The Corner

Drugs and Guns

Chuck Schumer proposes that when prospective military recruits admit drug use in interviews — as Tucson shooter Jared Lee Loughner did — they should be reported to the FBI and entered into the database of people who are forbidden to buy guns.

As Schumer points out, it is already illegal to sell a gun to a drug user or addict; this policy, therefore, would make existing law more effective. However, there are several reasons to be concerned.

The first is that Americans have a Second Amendment right to own handguns, and this right cannot be denied without due process. Schumer’s policy, as outlined in a letter to Attorney General Eric Holder and the director of the Bureau of Alcohol, Tobacco, Firearms and Explosives, contains little in the way of process: The military would report to the FBI, and the individual’s gun rights would be gone.

The second is that Schumer has offered no guidelines as to how long these individuals would stay in the database.

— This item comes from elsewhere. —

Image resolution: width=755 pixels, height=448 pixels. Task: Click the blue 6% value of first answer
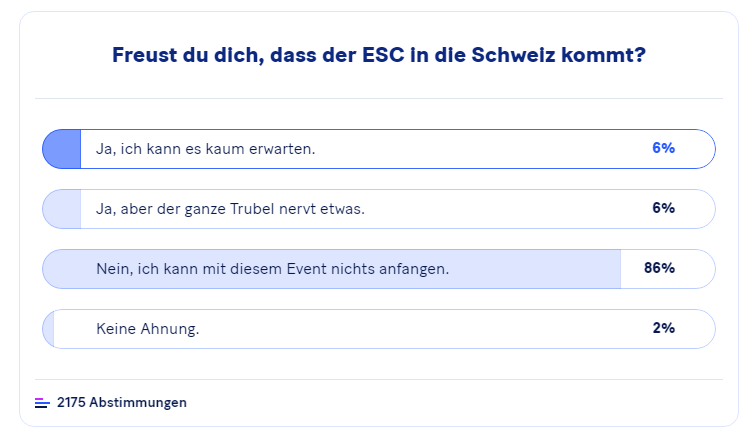(663, 149)
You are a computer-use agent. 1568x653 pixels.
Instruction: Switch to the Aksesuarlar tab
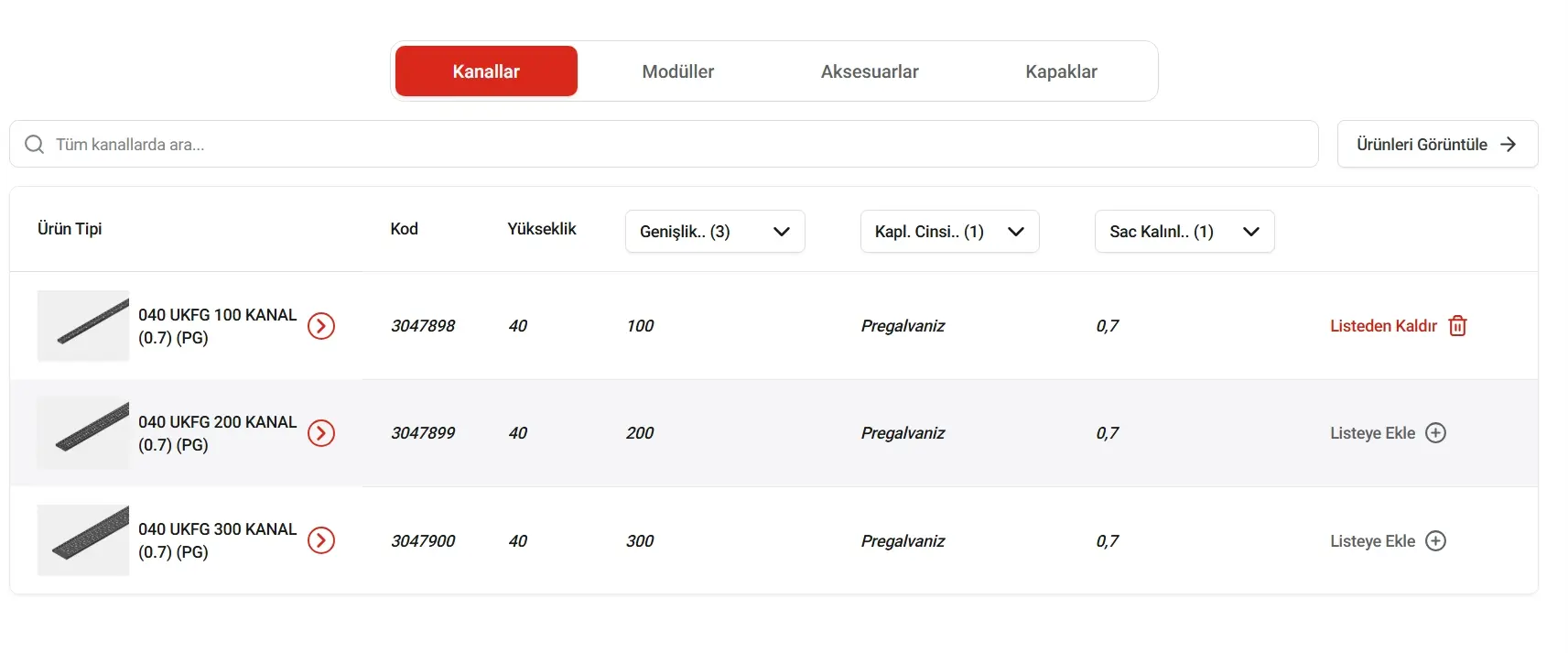(869, 71)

Federal law doesn’t forbid selling guns to former drug users or addicts (so long as they are non-felons), or even to those convicted of misdemeanor drug offenses, and there’s no reason to deny rights to people for life on the grounds of their smoking pot at 17. There should be a way for these individuals to get their Second Amendment rights back — for example, by passing drug tests.

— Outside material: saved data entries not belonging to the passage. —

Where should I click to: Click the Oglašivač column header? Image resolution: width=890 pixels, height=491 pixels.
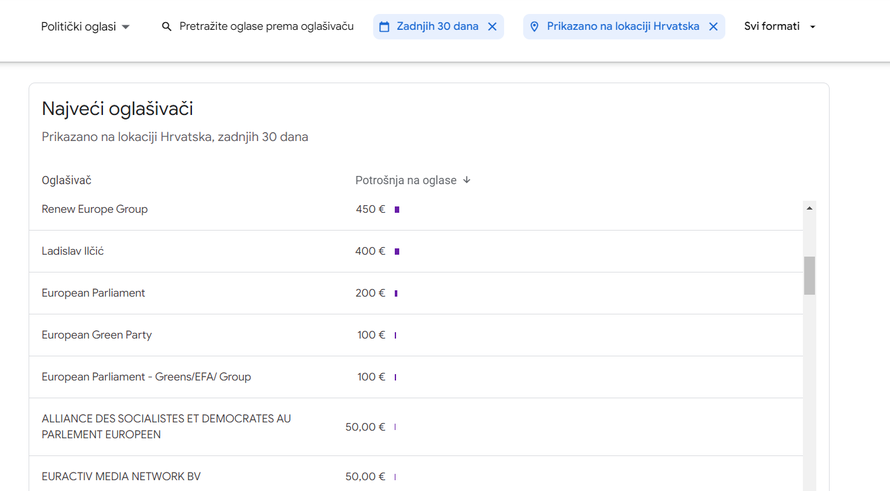point(66,180)

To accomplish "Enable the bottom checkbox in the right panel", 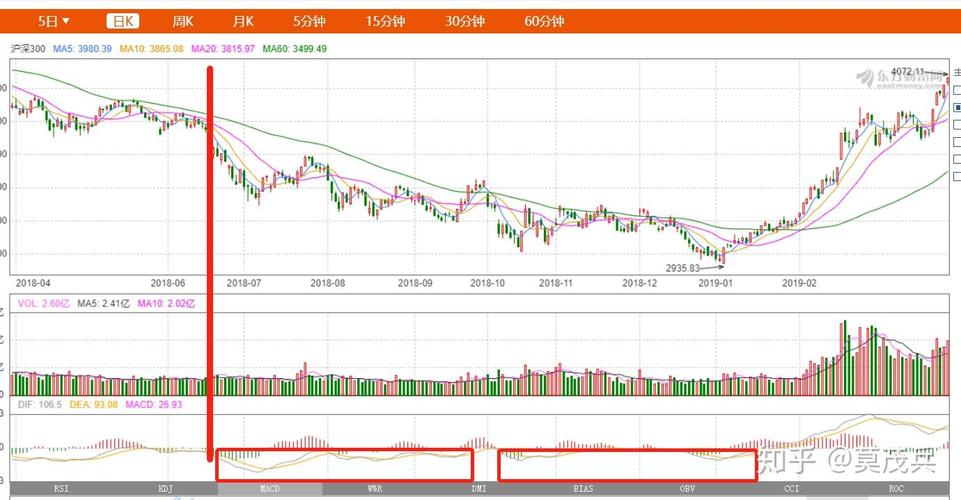I will point(957,176).
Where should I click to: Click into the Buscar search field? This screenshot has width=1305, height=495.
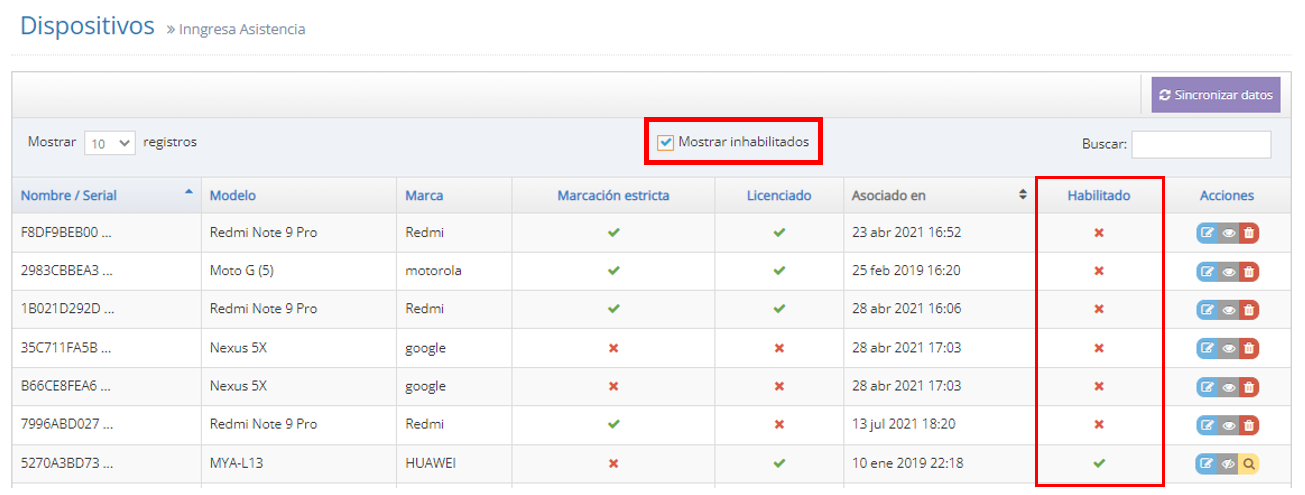click(1200, 144)
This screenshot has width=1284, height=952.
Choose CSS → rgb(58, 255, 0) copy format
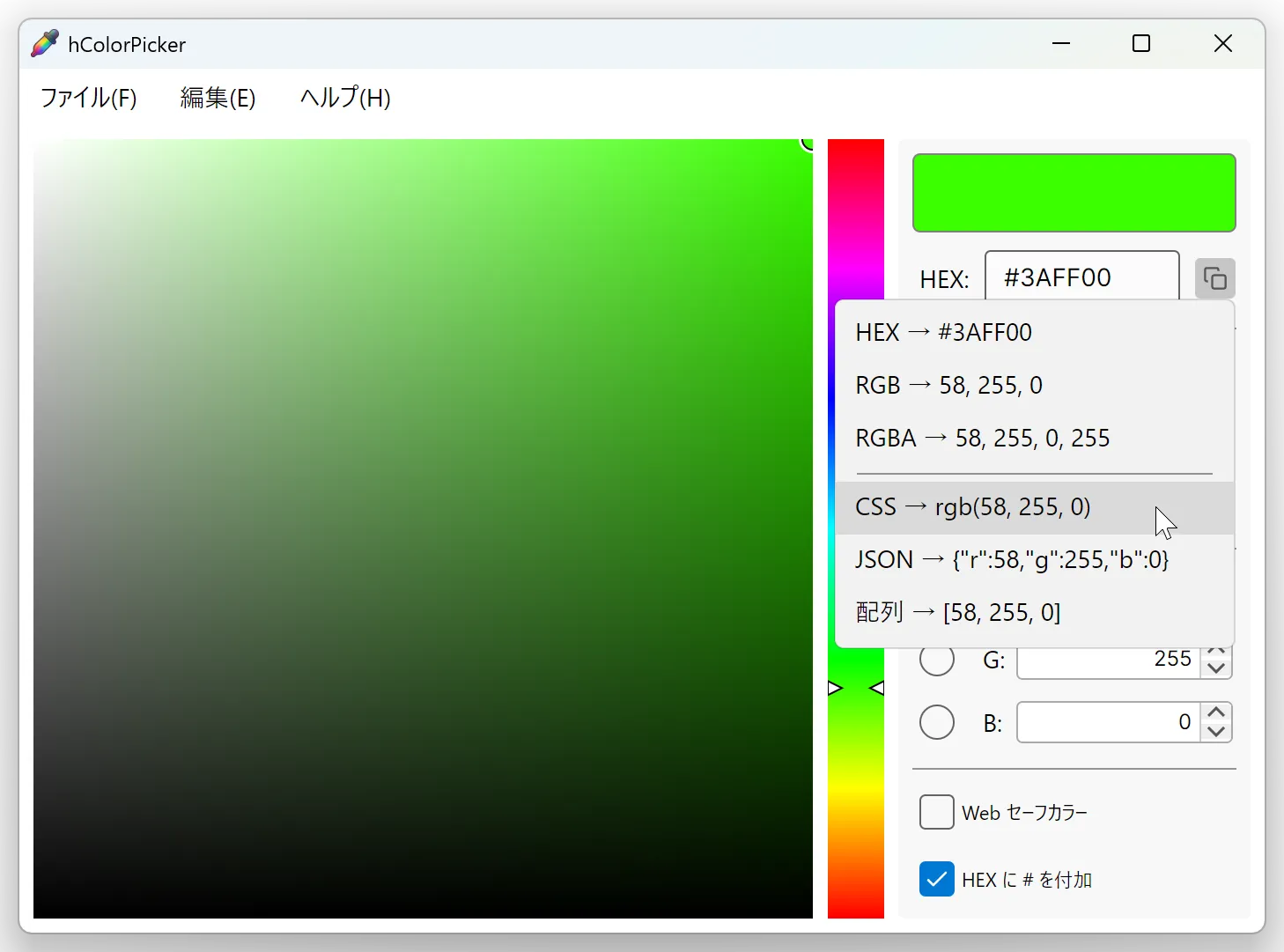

Third, there is no reason to believe that this would prevent violence. Loughner went on his rampage because he was mentally ill, not because he was a drug user; many drugs, pot in particular, do not cause violent behavior in themselves; and the most worrisome participants in the drug trade — dealers, addicts of hard drugs — often have convictions that make them ineligible to own guns anyway. What’s more, this new policy would apply only to drug users who admitted their illegal behavior to government officials, a phenomenon that seems to be rare. One Army official called Loughner’s admission “bizarre,” adding, “I certainly wouldn’t go through the whole process only to say, ‘Hey, I’ve been smoking marijuana for the past couple of years.’”

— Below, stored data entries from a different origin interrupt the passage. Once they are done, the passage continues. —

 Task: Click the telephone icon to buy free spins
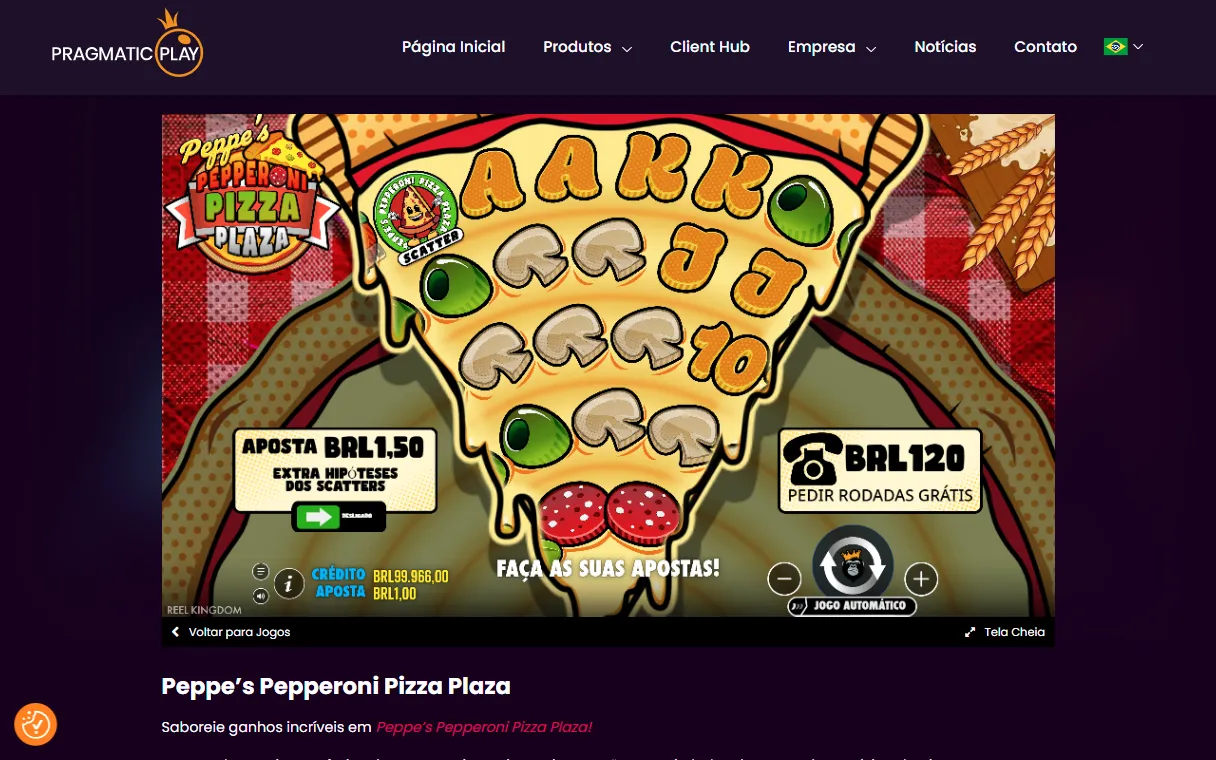[x=811, y=459]
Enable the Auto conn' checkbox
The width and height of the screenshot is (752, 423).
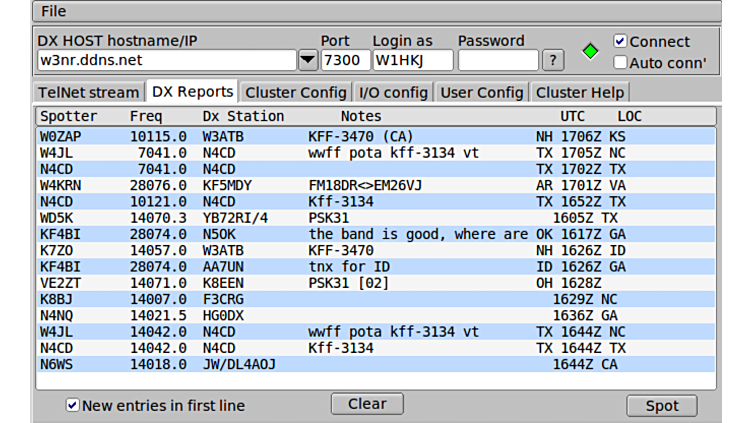[x=620, y=62]
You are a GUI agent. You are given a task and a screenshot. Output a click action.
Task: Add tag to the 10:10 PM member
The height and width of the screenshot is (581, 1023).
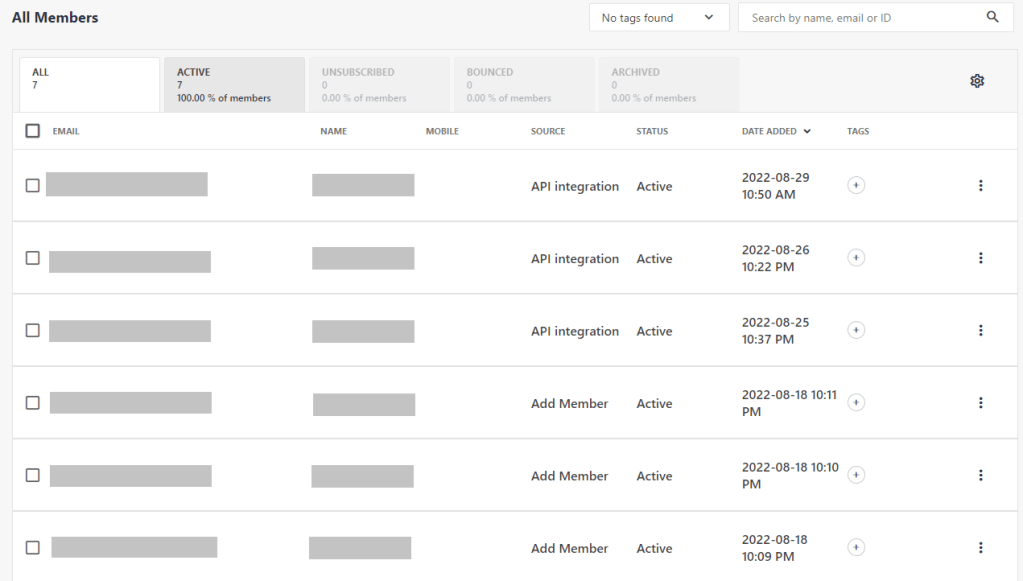(x=856, y=475)
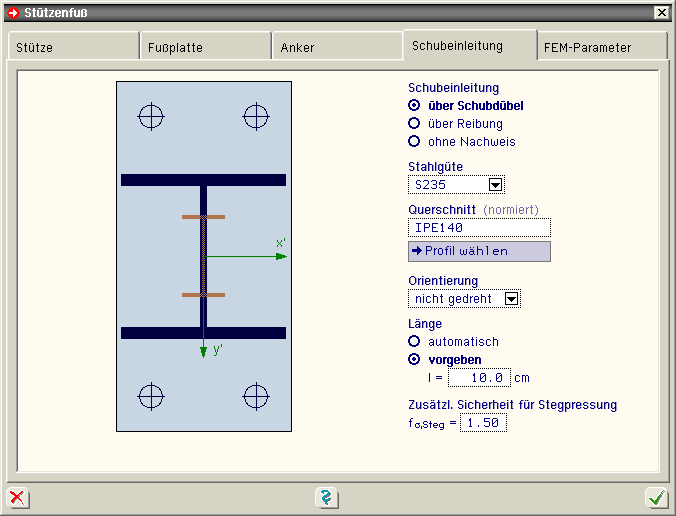Choose 'ohne Nachweis' shear option
This screenshot has height=516, width=676.
click(415, 141)
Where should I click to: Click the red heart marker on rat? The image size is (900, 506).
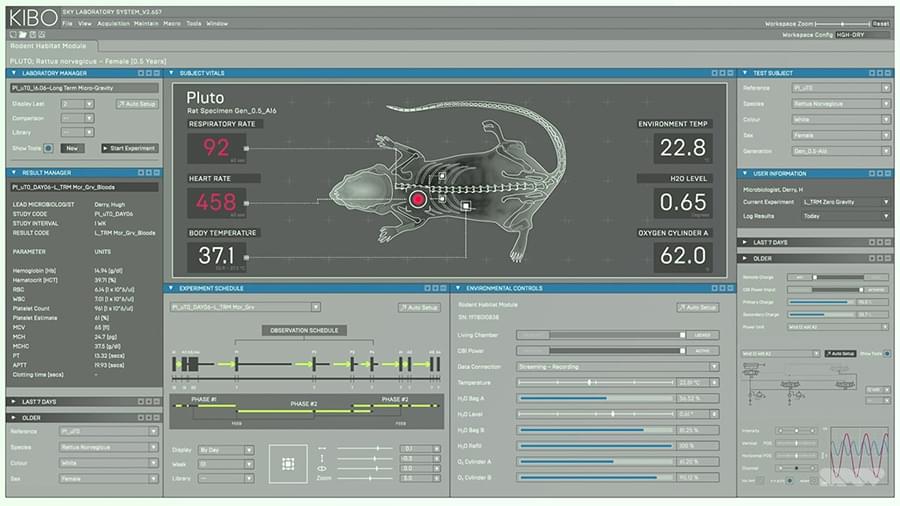point(418,199)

Fourth, removing the privacy protections from the military’s recruiting interviews will give candidates a reason to be less frank, denying the armed services crucial information.

Drugs are illegal, for good or (mostly) ill, and therefore drug users are by definition criminals. This makes them legitimate targets for gun control. But let’s not be under any illusion that policies such as Schumer’s will accomplish anything more than satisfying the urge to Do Something.